Preclinical and pilot clinical cancer studies using fluorescence-guided photodynamic therapy with chlorin e6-polyvinylpyrrolidone and hypericin

Abstract

Photodynamic therapy (PDT) and fluorescence diagnosis is emerging as promising biophotonic strategies for non-invasive treatment and diagnosis of cancers. PDT involves either local or systemic administration of a photosensitising drug, which preferentially localises within the tumour, followed by illumination of the involved organ with light from a laser source. Here, we provide a selective overview of our experience with fluorescence diagnosis and PDT, specifically with regards to the photosensitisers chlorin e6 - polyvinylpyrrolidone and hypericin.
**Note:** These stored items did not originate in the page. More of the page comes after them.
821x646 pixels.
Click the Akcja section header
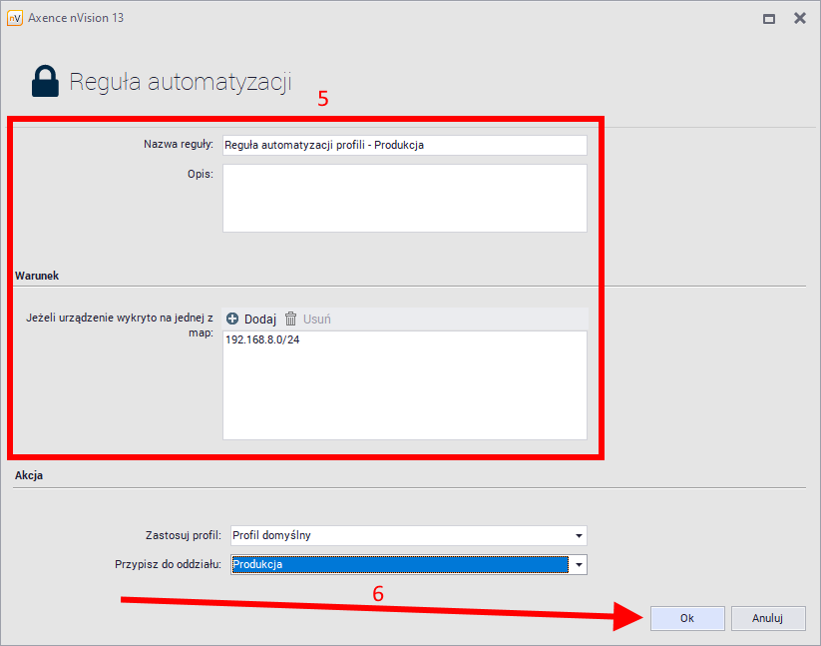(27, 475)
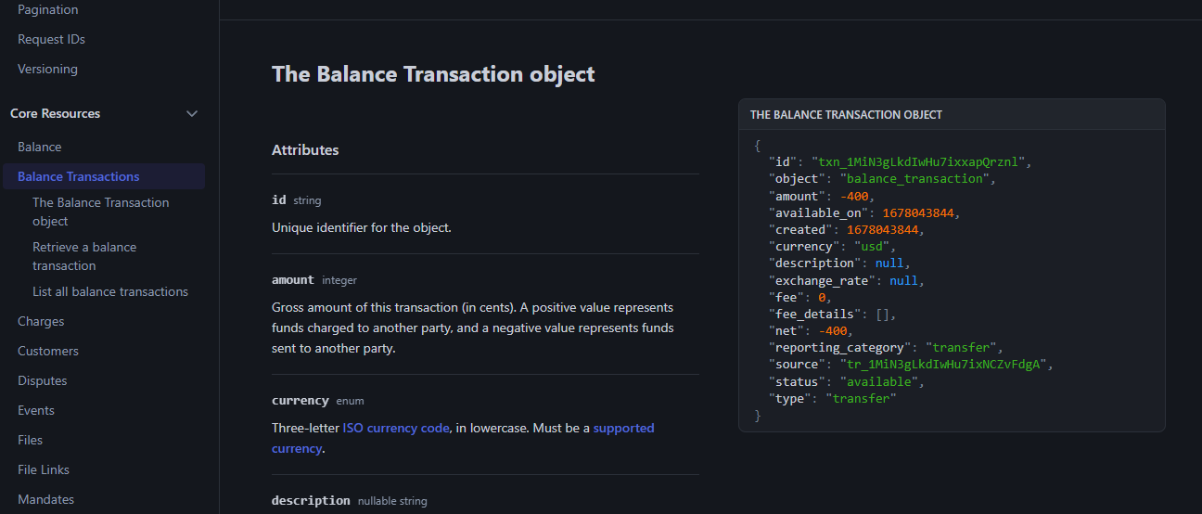The image size is (1202, 514).
Task: Open the Pagination sidebar item
Action: coord(48,10)
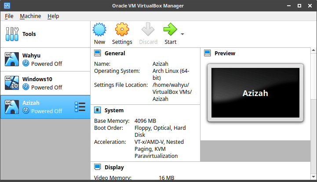Image resolution: width=317 pixels, height=182 pixels.
Task: Click the Windows10 VM icon
Action: point(11,83)
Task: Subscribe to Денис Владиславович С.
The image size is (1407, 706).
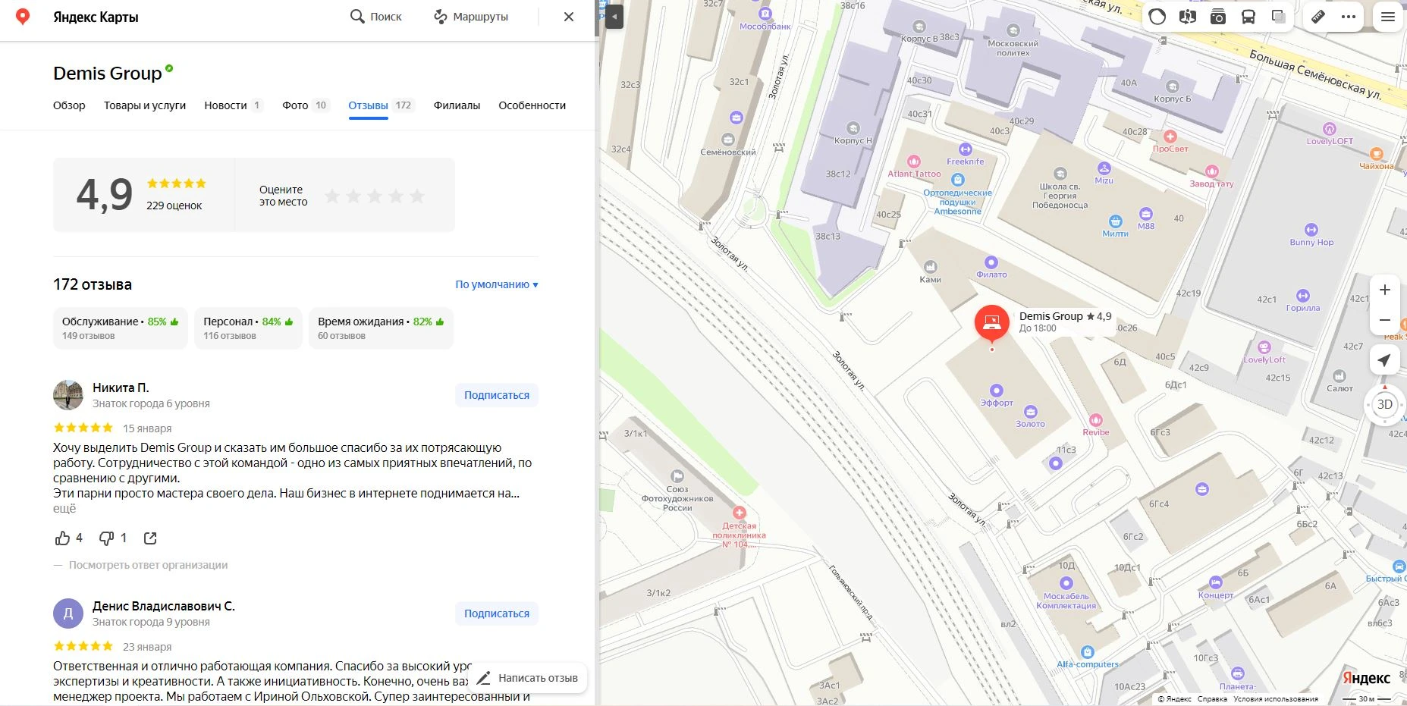Action: (497, 613)
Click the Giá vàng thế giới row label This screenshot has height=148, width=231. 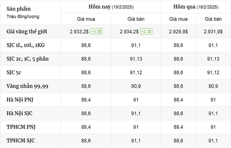coord(27,32)
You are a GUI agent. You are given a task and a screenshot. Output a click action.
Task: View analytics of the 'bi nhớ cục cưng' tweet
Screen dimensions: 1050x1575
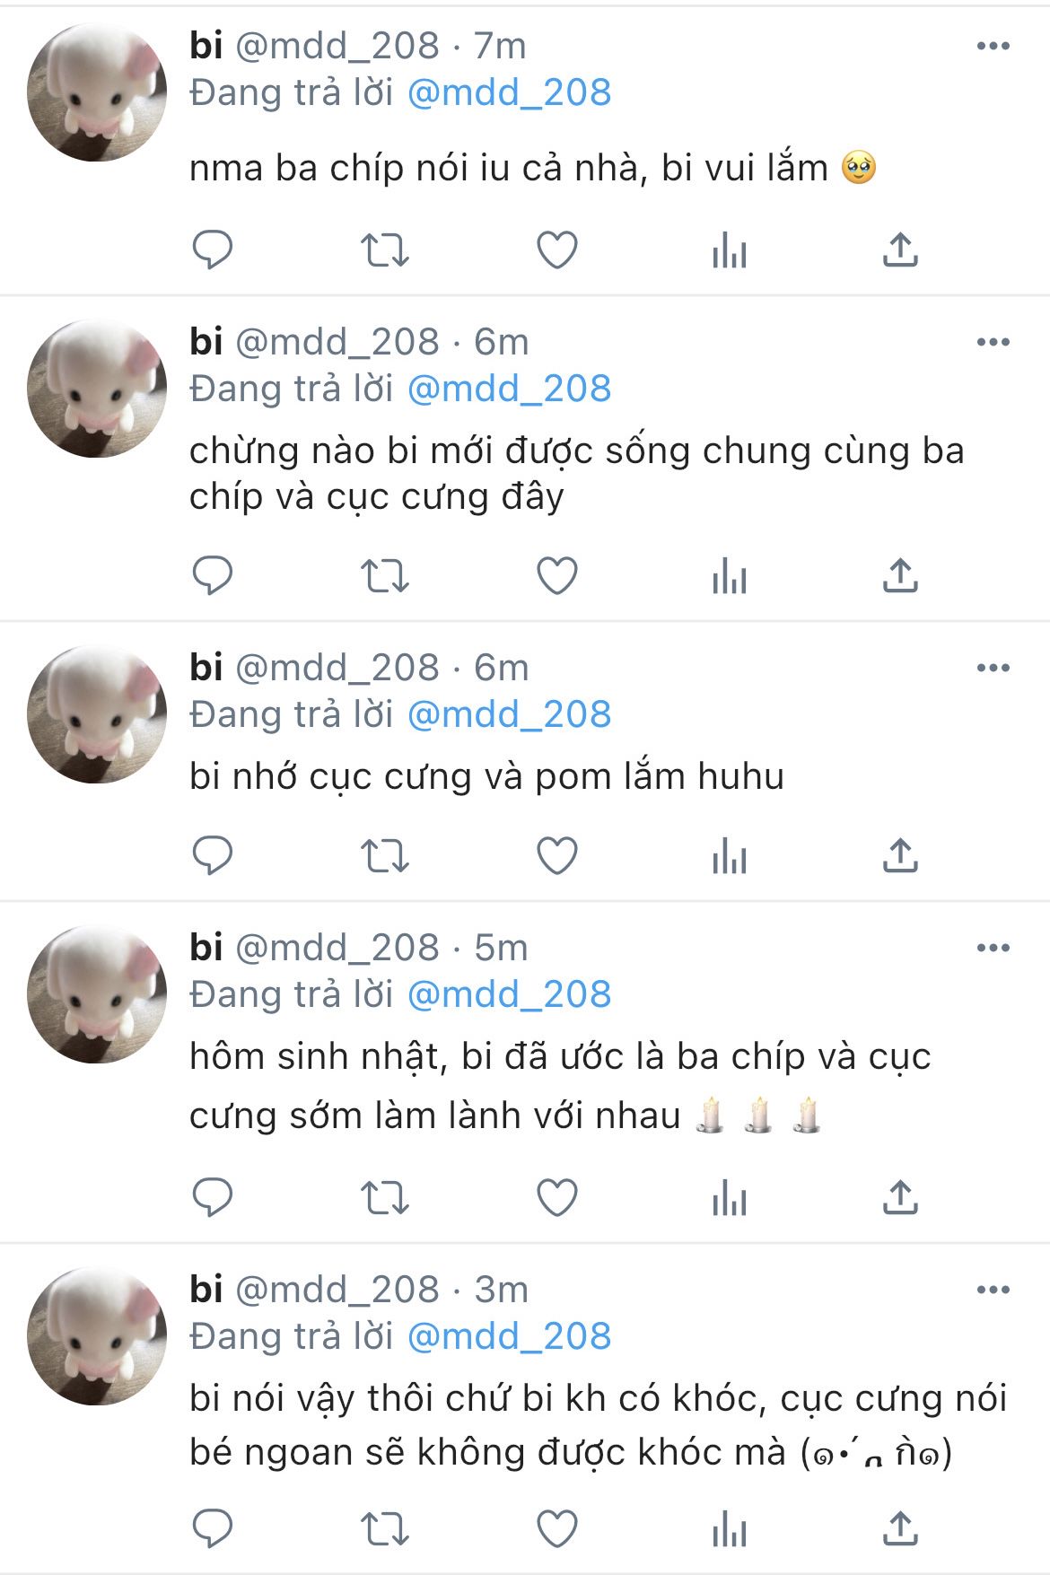click(729, 855)
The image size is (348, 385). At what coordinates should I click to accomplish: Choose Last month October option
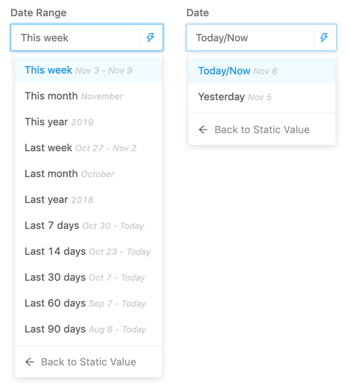[x=88, y=174]
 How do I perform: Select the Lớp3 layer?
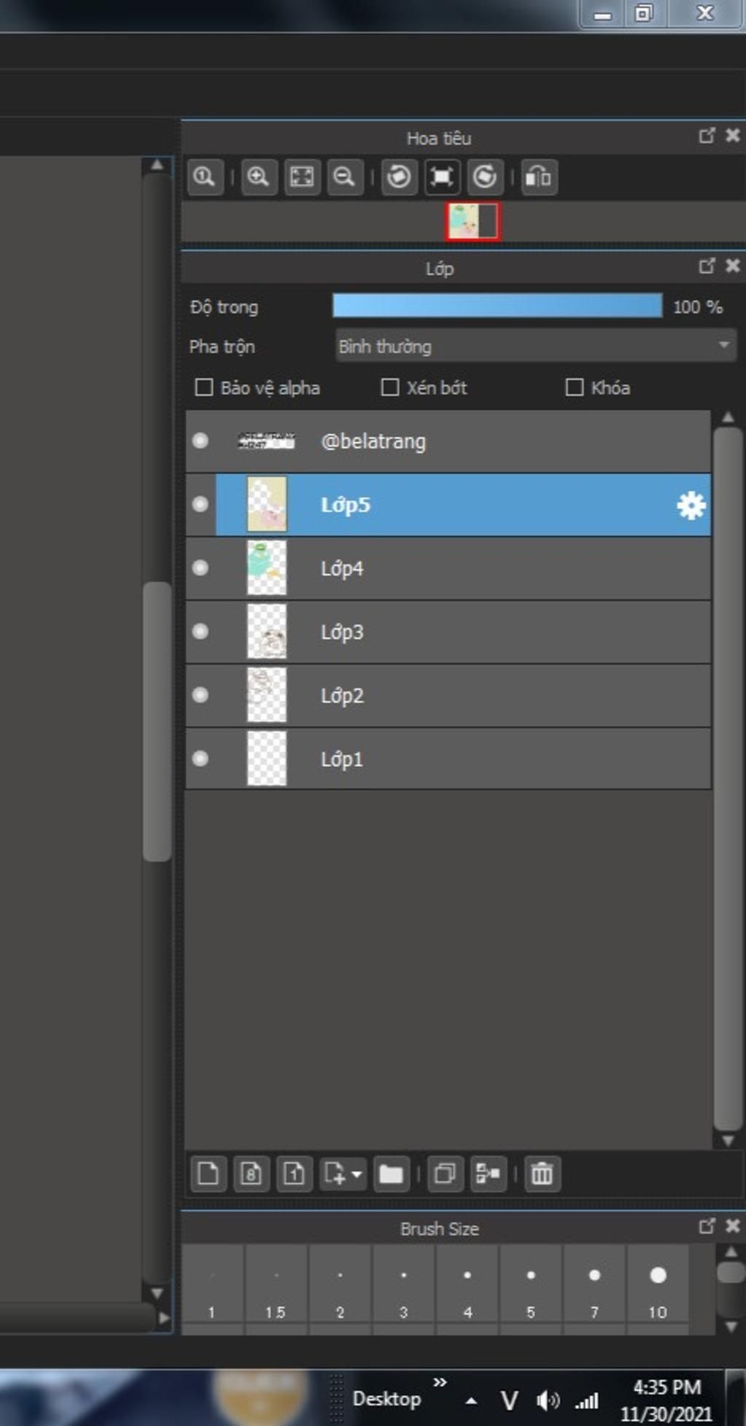tap(448, 631)
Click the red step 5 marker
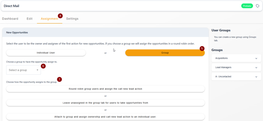This screenshot has height=121, width=263. point(202,49)
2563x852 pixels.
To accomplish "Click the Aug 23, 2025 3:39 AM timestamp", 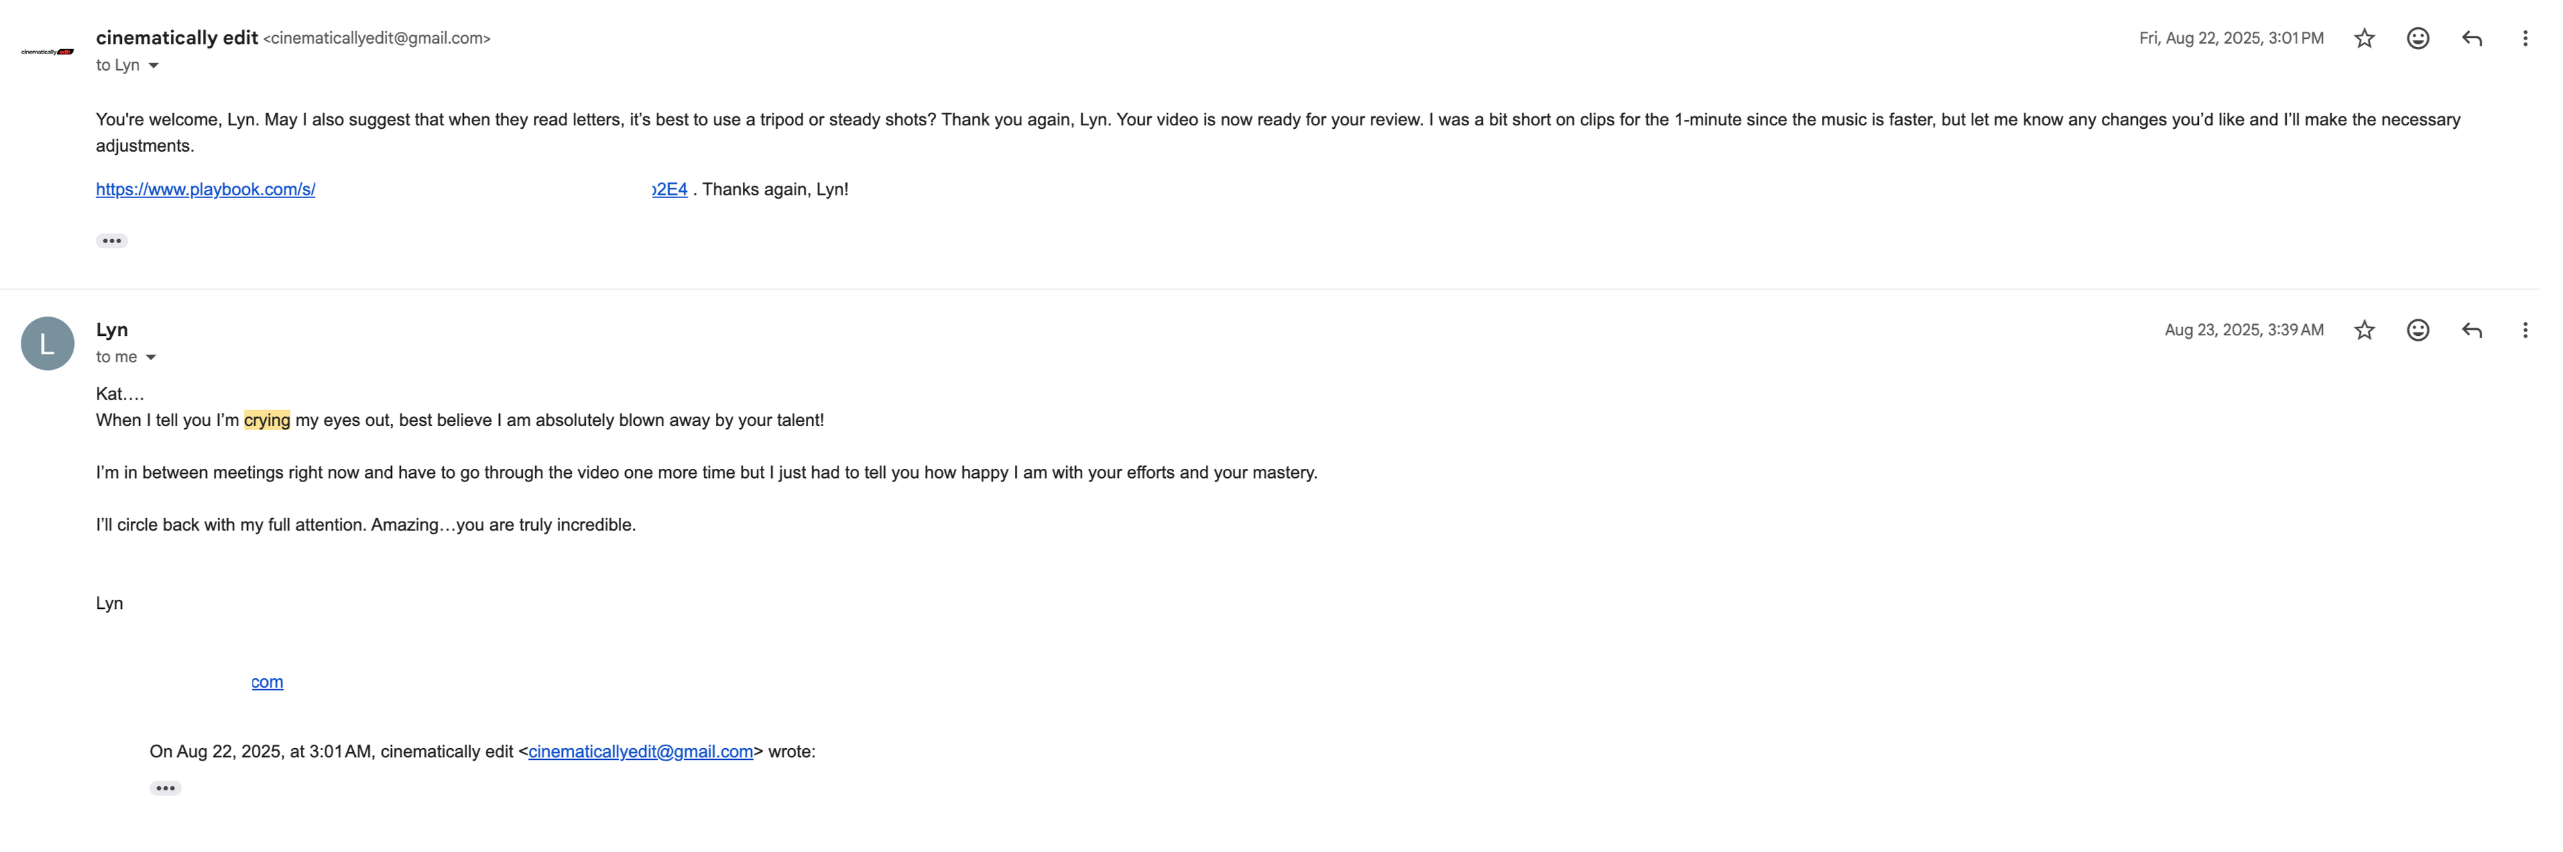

We first review our in vivo studies evaluating the potential of both photosensitisers as photodiagnostic and PDT agents. A summary of important molecular mechanisms of PDT in combination with antiangiogenesis therapy is discussed. Then we briefly describe our early clinical experience in chlorin e6-polyvinylpyrrolidone (Ce6-PVP) mediated PDT and our preliminary studies evaluating the mechanisms behind PDT activated immune response. Preclinical work identified that (a) the extent of tumour necrosis post Ce6-PVP mediated PDT is dependent on the plasma concentration of Ce6-PVP, implying a vascular mediated tumour cell death mechanism, (b) Ce6-PVP localises selectively in the xenografted bladder tumour in contrast to the normal chick chorioallanotic membrane (CAM) tissue, (c) hypoxia inducible factor-1alpha (HIF-1alpha), angiogenic vascular endothelial growth factor (VEGF) and basic fibroblast growth factor (bFGF) expression are down-regulated after combination treatment with PDT and antiangiogenic drug. Clinical studies using biopsies from patient treated with Ce6-PVP-PDT suggest that local PDT treatment of tumours lead to induction of an anti-tumour immune response capable of controlling the growth of tumours outside the treatment field, indicating its potential for the treatment of distant metastatic diseases.